Please note that the following conversations took place in fresh sessions where no context was compacted.
Error 1: “Rhetorical/Semantic Drift”
I asked Claude Opus 4.6 to compare two payment structures between A and B, one where A receives a lump sum payment from B but nothing more after a certain point, and the other where A shares ongoing revenue with B. In comparing the two arrangements, Opus 4.6 wrote:
Without revenue sharing, A has no ongoing financial stake in the venture’s commercial success, reducing its incentive to provide continued cooperation. Additionally, A bears all the risk if sales disappoint.
The first sentence is right. The second is wrong. With no revenue share, B bears all risks if sales disappoint.
I have no way of knowing how Opus 4.6 made this mistake.
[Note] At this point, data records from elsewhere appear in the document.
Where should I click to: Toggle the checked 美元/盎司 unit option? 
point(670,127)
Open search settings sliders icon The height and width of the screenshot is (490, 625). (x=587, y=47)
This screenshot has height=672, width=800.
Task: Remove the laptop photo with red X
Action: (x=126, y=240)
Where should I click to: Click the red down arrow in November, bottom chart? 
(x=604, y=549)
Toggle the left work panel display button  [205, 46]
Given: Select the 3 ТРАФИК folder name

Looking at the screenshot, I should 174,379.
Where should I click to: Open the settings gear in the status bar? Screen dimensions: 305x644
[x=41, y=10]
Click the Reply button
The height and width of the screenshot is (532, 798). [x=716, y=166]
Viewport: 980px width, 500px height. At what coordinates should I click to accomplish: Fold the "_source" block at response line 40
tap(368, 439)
Its own conjecture was that there was a rhetorical slide from “no incentive” to “and all risk,” which reads as a coherent escalation of disadvantages: “The underlying mechanism is local textual coherence overriding economic logic.”
My brief literature review points me to the Song et al paper which typologizes different kinds of LLM reasoning errors at a high level. I would put the error I saw as “order bias / anchoring in reasoning” the paper describes.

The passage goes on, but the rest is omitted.